The same can't be said for Mike Myers, who co-wrote and starred in The Love Guru. I had to turn off this unbearable, 86-minute test of will at the hour mark due to sheer boredom. Personal pride forced me to finish the movie the next day, and I still had to watch the previous 15 minutes to recall the unfunny events that led to my turning it off. I honestly had no idea what had happened, so forgettable was the material.

Myers plays himself playing an Indian stereotype named Guru Pitka. That's problem number one with this flick: not for a second did I see a main character with a distinct persona; it was all just Myers parading around in elaborate robes, spouting aphorisms in a cartoon accent from behind a costume-shop beard. Pitka/Myers' dream in life is to be a more recognizable pop icon than Deepak Chopra--which involves becoming famous enough to appear on Oprah (yes, yes, there are several rhyming name gags in the movie).

Pitka/Myers' agent, Dick Pants (John Oliver), says that if he can get the star player on the Toronto Maple Leafs (Romany Malco) to reunite with his estranged wife (Meagan Goode), the story will make him star-worthy enough for a guest spot on Miss O's couch. Matters get complicated when the Leafs' manager, Jane (Jessica Alba), does...something or other.

Look, there's no point in recounting more plot details here. Justin Timberlake shows up as a well-endowed, French-Canadian goalie (giving Myers and co-writer Graham Gordy ample opportunity to mock both the French and Canadians). The cast brims with random celebrity cameos ranging from Val Kilmer to Kanye West to Mariska Hargitay. But by the time you get to the two elephants humping on the ice during the Stanley Cup finals, any semblance of story has likely washed away like hangover puke down the garbage disposal.

This movie cost $62,000,000 to make. That's a tent-pole movie in 2008 dollars, and I can't believe anyone would let this offensively stale mess out the door. I'd wager most of that cost came from stars' salaries and the ridiculously opulent sets and costumes, but I can't fault the performers or the artisans. Who wouldn't show up for a paycheck with that many zeroes on the end of it? Hell, maybe they had a great time on set. Maybe they actually thought the script was funny. I also can't fault director Marco Schnabel--mostly because there's nothing about his work here to suggest he did anything other than shoot what was on the page. He couldn't help it if the page was covered in shit.

The point of all this is, in light of yesterday's events, I'm having a hard time living in a world where things like The Love Guru are allowed to exist. I should take it as a hopeful sign, perhaps, that the movie was a global failure and all but signaled the end of Myers' career (the occasional Shrek project aside). He can't be held accountable for my feelings regarding an incident that happened five years after his movie came out.

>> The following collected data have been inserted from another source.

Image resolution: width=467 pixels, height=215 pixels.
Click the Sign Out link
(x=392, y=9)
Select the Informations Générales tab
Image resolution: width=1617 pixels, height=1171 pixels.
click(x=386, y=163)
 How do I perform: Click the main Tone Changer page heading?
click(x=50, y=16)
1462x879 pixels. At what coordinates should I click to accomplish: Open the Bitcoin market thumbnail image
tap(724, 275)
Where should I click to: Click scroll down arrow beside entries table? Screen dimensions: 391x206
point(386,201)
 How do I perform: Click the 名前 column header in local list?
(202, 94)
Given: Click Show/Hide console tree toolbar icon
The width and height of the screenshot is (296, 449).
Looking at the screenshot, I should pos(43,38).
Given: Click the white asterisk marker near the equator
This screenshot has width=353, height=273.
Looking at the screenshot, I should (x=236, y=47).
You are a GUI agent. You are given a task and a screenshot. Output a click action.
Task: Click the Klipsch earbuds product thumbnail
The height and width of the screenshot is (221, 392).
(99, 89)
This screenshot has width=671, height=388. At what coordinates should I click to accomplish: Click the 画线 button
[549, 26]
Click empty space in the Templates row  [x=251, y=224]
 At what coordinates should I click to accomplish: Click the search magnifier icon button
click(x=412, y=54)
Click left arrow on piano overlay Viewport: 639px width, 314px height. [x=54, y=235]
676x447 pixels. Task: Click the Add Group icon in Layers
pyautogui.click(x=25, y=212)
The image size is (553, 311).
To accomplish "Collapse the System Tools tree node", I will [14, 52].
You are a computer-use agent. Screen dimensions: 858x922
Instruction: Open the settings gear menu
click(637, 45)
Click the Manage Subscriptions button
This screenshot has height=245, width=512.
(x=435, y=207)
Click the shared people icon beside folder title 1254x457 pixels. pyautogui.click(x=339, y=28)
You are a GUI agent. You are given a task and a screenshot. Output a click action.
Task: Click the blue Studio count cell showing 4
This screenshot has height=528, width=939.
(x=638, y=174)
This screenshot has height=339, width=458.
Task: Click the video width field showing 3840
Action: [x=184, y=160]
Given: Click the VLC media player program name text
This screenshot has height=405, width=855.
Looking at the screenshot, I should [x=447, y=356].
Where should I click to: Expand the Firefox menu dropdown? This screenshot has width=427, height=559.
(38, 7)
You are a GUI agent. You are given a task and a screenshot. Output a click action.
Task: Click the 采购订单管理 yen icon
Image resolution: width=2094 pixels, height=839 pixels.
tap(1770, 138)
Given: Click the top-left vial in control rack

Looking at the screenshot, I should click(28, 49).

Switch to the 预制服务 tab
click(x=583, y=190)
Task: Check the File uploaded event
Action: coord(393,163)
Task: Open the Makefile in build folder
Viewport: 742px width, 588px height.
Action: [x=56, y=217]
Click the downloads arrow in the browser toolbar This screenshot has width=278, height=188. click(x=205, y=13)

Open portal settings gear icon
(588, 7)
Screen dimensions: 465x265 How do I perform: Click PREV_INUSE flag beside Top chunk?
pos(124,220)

But he should be ashamed for not using his resources and influence to push that great comedic mind beyond the limits of laziness that have plagued his contemporaries for decades. I don't know Myers personally, but I have a hard time believing he would actually watch a movie like The Love Guru--which makes his participation in its creation all the more disgusting; it'd be like Gordon Ramsay putting his name on a special-edition Whopper.

I've got to cleanse myself of this tragedy (the Boston thing, too). If nothing else, The Love Guru is a gross, firm reminder of our responsibility to do the best with what we've got in the short time we're allowed to live and play on this Earth. Anything less is an affront to those whose quest for actualization is cut far, far too short.

*Don't believe me? I assume you haven't seen last year's blockbuster comedy, Ted.